In other embodiments, the rotor 23 may be fixed to the outer sidewall of the impeller body 211 by means of gluing.

In the working process of the micro water pump 100, the circuit board 14 supplies variable frequency current to the stator 22, according to the electromagnetic induction principle, the stator 22 generates a rotating magnetic field, the rotor 23 rotates under the action of ampere force in the rotating magnetic field, and the rotating rotor 23 drives the impeller 21 to rotate.
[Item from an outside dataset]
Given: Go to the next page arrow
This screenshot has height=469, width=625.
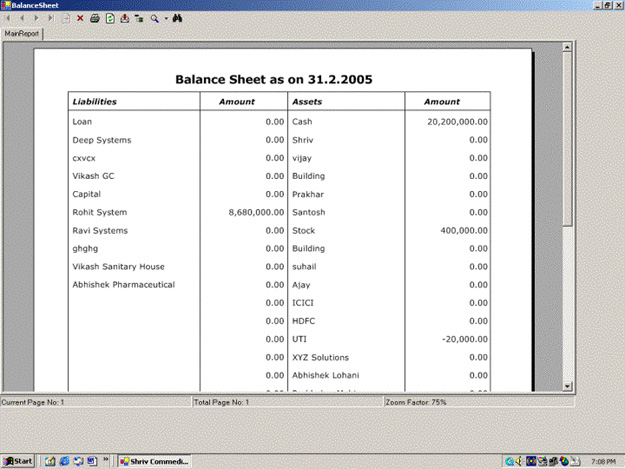Looking at the screenshot, I should coord(37,18).
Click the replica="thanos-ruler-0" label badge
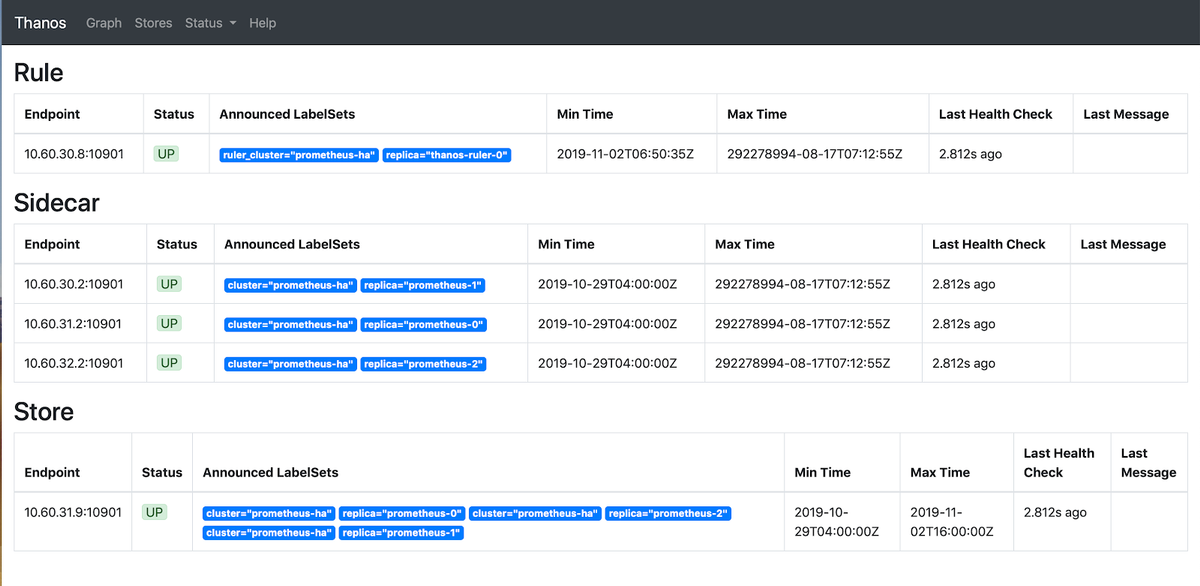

Liquid enters the cavity 16 from the liquid inlet 116, rotates at a high speed under the driving of the impeller 21 and performs centrifugal motion, the liquid is thrown out from the liquid outlet 117 when reaching the liquid outlet 117, after the liquid is thrown out, the pressure in the cavity 16 is reduced and is far lower than the atmospheric pressure, so that the external fluid is supplemented into the cavity 16 from the liquid inlet 116 under the action of the atmospheric pressure, and the above actions are repeatedly realized to realize the transportation of the liquid.

The above embodiments of the present invention are only described, and it should be noted that, for those skilled in the art, modifications can be made without departing from the inventive concept, but these all fall into the protection scope of the present invention.

Claims

1. A miniature water pump is characterized by comprising a pump body and a driving mechanism, wherein the pump body is provided with a cavity, a liquid inlet hole communicated with the cavity and a liquid outlet hole communicated with the cavity, and the driving mechanism is arranged on the pump body so as to drive liquid to enter the cavity from the liquid inlet hole and be discharged from the liquid outlet hole; the pump body comprises a base and an upper cover, the base and the upper cover are assembled to form the cavity, and the base and the upper cover are fixed and sealed through ultrasonic welding.

2. The micro-water pump according to claim 1, wherein one of the base or the upper cover is provided with a first welding portion surrounding the cavity, and the other one of the base or the upper cover is provided with a second welding portion corresponding to and fitting the first welding portion, and the first welding portion and the second welding portion are welded and melted into a whole by ultrasonic welding to fix the base and the upper cover and close the cavity.

3. The micro-water pump of claim 2, wherein the first weld is an annular groove and the second weld is an annular protrusion.

4. The micro-water pump according to claim 3, wherein the second welding portion has a trapezoidal cross-section, and a cross-sectional area thereof is gradually reduced toward the first welding portion.

5. The miniature water pump according to claim 1, wherein the driving mechanism comprises an impeller, a stator, and a rotor, the impeller is disposed in the cavity, the base has a rotating shaft, the impeller is rotatably connected to the rotating shaft, the rotor is mounted to the impeller, and the stator is mounted to the base and is configured to drive the rotor to rotate.

6. The miniature water pump according to claim 5, wherein the impeller comprises an impeller body, a first mounting groove formed in one end of the impeller body, and a blade arranged on an outer side wall of the impeller body, the blade body is rotatably connected to the rotating shaft, and the rotor is annular magnetic steel mounted in the first mounting groove.

7. The micro-water pump according to claim 6, wherein the rotor is fixed to an inner sidewall of the first mounting groove or an outer sidewall of the impeller body by gluing.

8. The micro-water pump according to claim 6, wherein a second mounting groove is formed in a side of the base opposite to the upper cover, and the stator is embedded in the second mounting groove.

9. The micro water pump according to claim 8, further comprising a circuit board mounted on the base, wherein a third mounting groove is formed in a side of the base opposite to the upper cover, the circuit board is embedded in the third mounting groove, and the circuit board is electrically connected to the stator through a cable.